**Aim of the task**. Among the lines of the listing below, retype exactly those from the one containing "Sort by the Dateisystem column header" through the one containing "Instruction: Close the volume indicator panel", both included. Do not include pictures.

**Information given**.
· · · ·
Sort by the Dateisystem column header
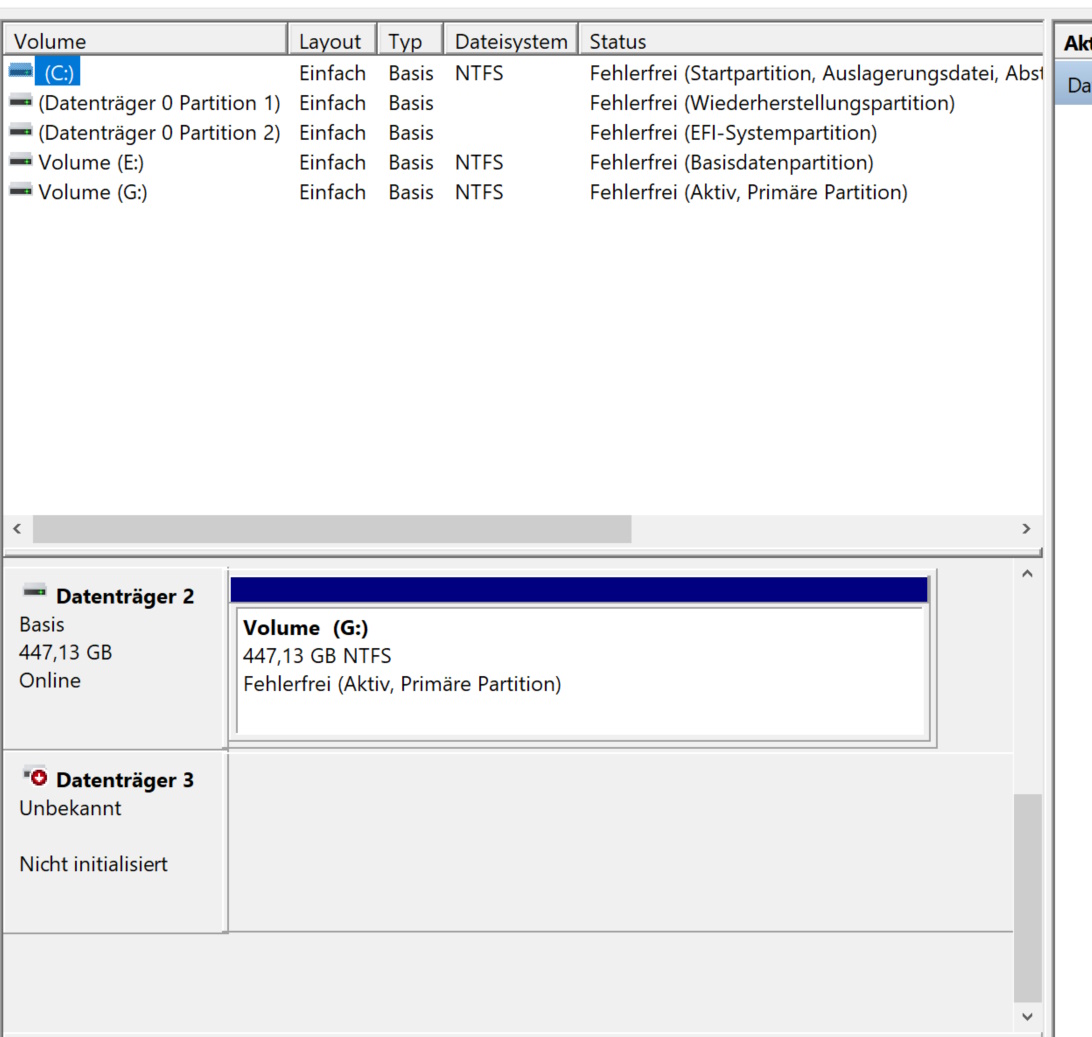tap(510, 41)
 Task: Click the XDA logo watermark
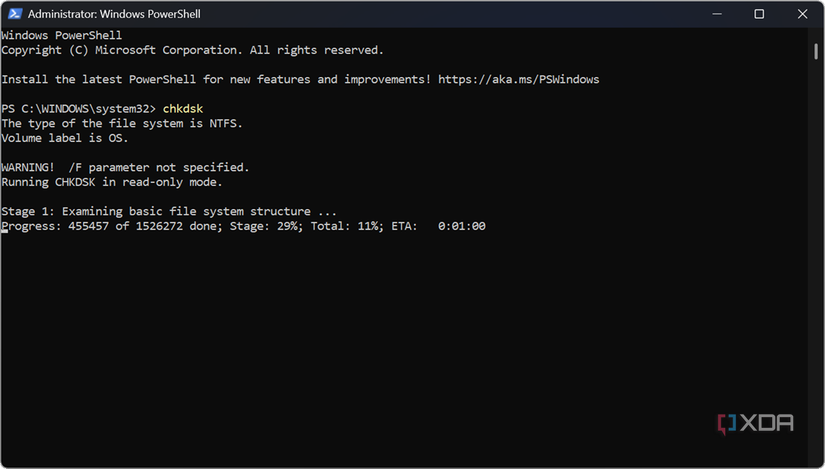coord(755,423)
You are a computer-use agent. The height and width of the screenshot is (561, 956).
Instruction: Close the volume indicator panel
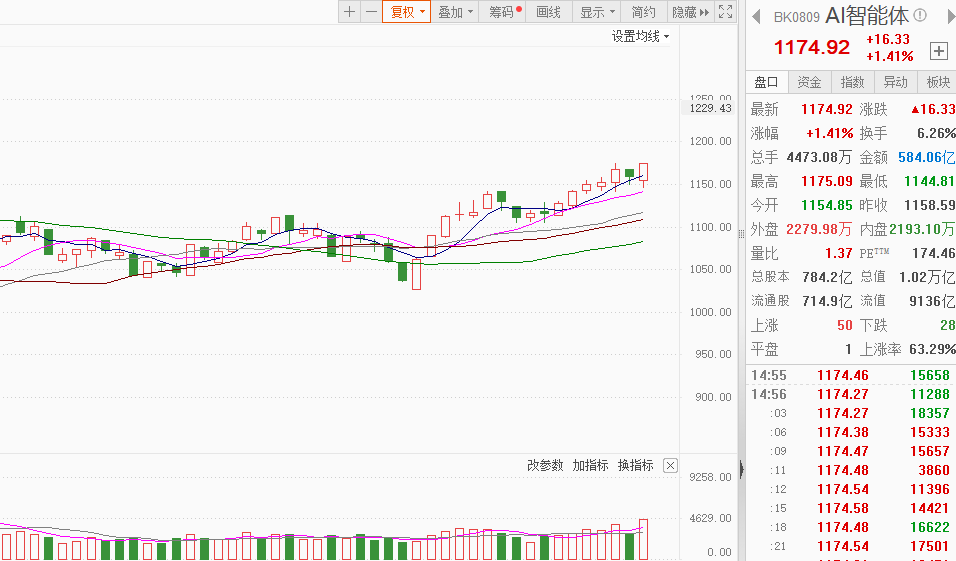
· · · ·
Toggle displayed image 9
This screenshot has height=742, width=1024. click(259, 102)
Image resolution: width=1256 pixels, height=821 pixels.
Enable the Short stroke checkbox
· · · ·
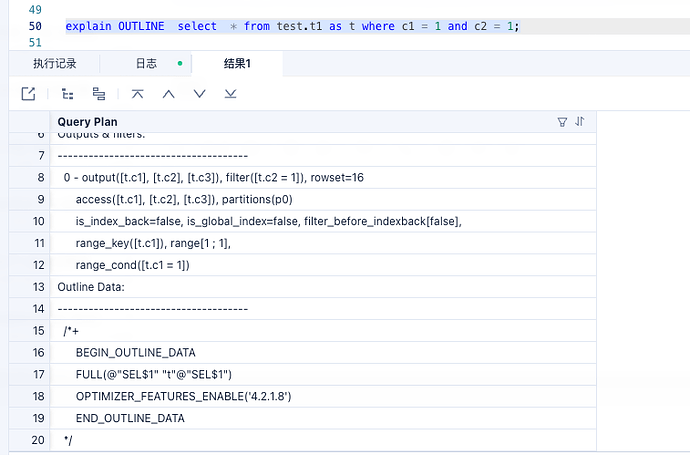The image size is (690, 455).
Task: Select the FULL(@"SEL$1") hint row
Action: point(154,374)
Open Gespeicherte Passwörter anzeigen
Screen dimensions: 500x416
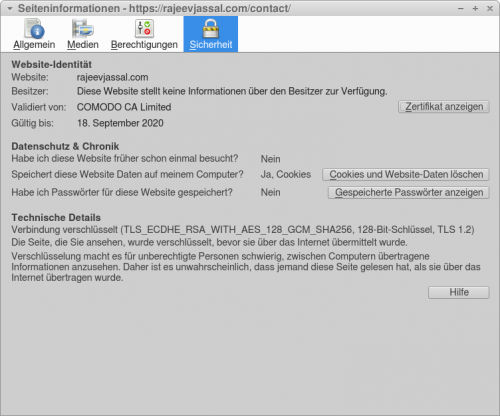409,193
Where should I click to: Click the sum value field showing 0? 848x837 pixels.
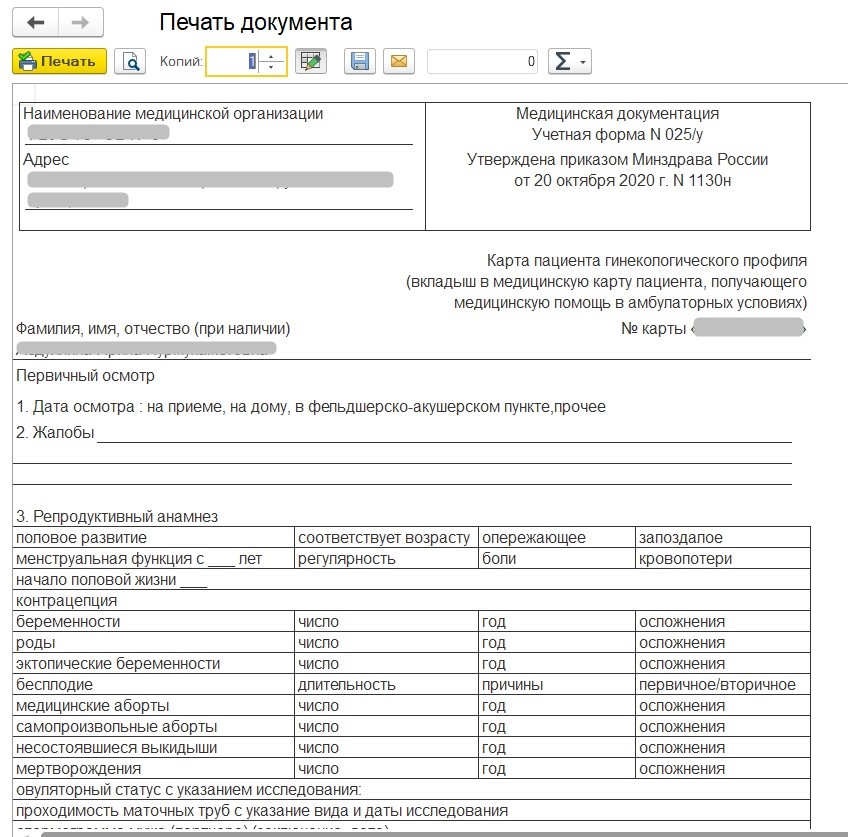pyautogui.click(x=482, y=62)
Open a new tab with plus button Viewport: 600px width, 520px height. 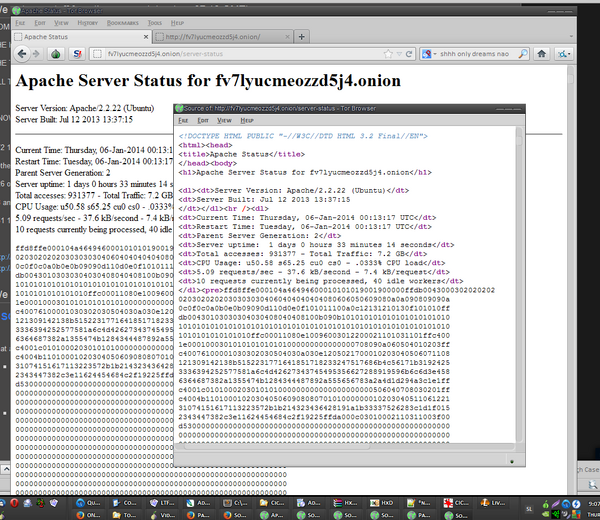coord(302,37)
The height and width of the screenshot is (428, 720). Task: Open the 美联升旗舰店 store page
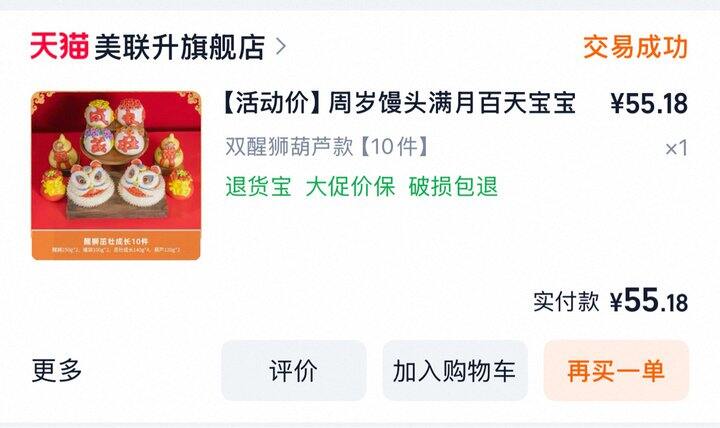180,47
· · · ·
**The answer**.
Sort by the Dateisystem column header
tap(510, 41)
 Task: Click the XDA logo watermark
coord(755,423)
You are a computer-use agent. The height and width of the screenshot is (561, 956).
Instruction: Close the volume indicator panel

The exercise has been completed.